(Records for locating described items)
■ ■ ■

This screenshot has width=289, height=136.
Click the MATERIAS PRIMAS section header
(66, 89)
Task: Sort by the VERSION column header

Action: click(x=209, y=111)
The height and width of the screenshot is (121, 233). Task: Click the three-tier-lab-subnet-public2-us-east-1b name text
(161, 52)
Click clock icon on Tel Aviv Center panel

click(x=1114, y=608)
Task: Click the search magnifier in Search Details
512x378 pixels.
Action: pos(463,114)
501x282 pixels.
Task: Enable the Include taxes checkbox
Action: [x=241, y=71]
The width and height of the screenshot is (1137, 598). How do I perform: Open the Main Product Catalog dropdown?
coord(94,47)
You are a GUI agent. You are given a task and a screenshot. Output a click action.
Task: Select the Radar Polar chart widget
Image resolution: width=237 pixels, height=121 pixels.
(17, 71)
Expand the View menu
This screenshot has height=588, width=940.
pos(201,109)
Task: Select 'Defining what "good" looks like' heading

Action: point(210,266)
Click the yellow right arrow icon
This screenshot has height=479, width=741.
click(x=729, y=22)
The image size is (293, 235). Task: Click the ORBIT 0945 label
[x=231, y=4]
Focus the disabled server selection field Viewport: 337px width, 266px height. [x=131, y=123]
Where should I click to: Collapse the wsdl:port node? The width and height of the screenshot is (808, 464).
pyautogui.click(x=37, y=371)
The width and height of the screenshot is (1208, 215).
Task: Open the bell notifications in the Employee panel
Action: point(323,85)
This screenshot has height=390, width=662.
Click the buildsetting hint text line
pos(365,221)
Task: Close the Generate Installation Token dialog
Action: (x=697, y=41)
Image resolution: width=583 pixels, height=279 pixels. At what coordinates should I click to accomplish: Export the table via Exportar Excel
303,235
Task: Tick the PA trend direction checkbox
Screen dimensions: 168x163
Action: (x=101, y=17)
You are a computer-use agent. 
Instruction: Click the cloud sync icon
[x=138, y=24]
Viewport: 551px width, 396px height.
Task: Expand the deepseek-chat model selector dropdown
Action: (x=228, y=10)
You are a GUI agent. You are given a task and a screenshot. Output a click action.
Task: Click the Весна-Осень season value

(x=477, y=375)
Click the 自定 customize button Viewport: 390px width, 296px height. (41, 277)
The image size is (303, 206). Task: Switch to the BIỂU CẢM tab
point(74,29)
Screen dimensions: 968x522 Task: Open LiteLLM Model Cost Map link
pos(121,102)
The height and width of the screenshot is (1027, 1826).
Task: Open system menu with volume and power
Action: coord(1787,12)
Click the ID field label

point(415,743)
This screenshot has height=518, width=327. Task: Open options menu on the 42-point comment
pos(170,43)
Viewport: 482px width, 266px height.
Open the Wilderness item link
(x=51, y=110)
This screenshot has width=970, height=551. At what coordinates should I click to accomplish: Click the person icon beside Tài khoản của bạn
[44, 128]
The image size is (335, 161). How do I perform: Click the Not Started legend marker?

■ ■ ■

Given problem. Swap "Image resolution" for "Screen resolution" throughout the records and write out all the lines again, with everything else left unchanged.

The result.
This screenshot has width=289, height=136.
Click the MATERIAS PRIMAS section header
(66, 89)
Task: Sort by the VERSION column header

Action: click(x=209, y=111)
The height and width of the screenshot is (121, 233). Task: Click the three-tier-lab-subnet-public2-us-east-1b name text
(161, 52)
Click clock icon on Tel Aviv Center panel

click(x=1114, y=608)
Task: Click the search magnifier in Search Details
512x378 pixels.
Action: pos(463,114)
501x282 pixels.
Task: Enable the Include taxes checkbox
Action: [x=241, y=71]
The width and height of the screenshot is (1137, 598). How do I perform: Open the Main Product Catalog dropdown?
coord(94,47)
You are a GUI agent. You are given a task and a screenshot. Output a click action.
Task: Select the Radar Polar chart widget
Screen resolution: width=237 pixels, height=121 pixels.
(17, 71)
Expand the View menu
This screenshot has height=588, width=940.
pos(201,109)
Task: Select 'Defining what "good" looks like' heading

Action: point(210,266)
Click the yellow right arrow icon
This screenshot has height=479, width=741.
click(x=729, y=22)
The image size is (293, 235). Task: Click the ORBIT 0945 label
[x=231, y=4]
Focus the disabled server selection field Viewport: 337px width, 266px height. [x=131, y=123]
Where should I click to: Collapse the wsdl:port node? The width and height of the screenshot is (808, 464).
pyautogui.click(x=37, y=371)
The width and height of the screenshot is (1208, 215).
Task: Open the bell notifications in the Employee panel
Action: point(323,85)
This screenshot has height=390, width=662.
Click the buildsetting hint text line
pos(365,221)
Task: Close the Generate Installation Token dialog
Action: (x=697, y=41)
Screen resolution: width=583 pixels, height=279 pixels. At what coordinates should I click to accomplish: Export the table via Exportar Excel
303,235
Task: Tick the PA trend direction checkbox
Screen dimensions: 168x163
Action: (x=101, y=17)
You are a computer-use agent. 
Instruction: Click the cloud sync icon
[x=138, y=24]
Viewport: 551px width, 396px height.
Task: Expand the deepseek-chat model selector dropdown
Action: (x=228, y=10)
You are a GUI agent. You are given a task and a screenshot. Output a click action.
Task: Click the Весна-Осень season value

(x=477, y=375)
Click the 自定 customize button Viewport: 390px width, 296px height. (41, 277)
The image size is (303, 206). Task: Switch to the BIỂU CẢM tab
point(74,29)
Screen dimensions: 968x522 Task: Open LiteLLM Model Cost Map link
pos(121,102)
The height and width of the screenshot is (1027, 1826).
Task: Open system menu with volume and power
Action: coord(1787,12)
Click the ID field label

point(415,743)
This screenshot has height=518, width=327. Task: Open options menu on the 42-point comment
pos(170,43)
Viewport: 482px width, 266px height.
Open the Wilderness item link
(x=51, y=110)
This screenshot has width=970, height=551. At what coordinates should I click to accomplish: Click the person icon beside Tài khoản của bạn
[44, 128]
The image size is (335, 161). How do I perform: Click the Not Started legend marker?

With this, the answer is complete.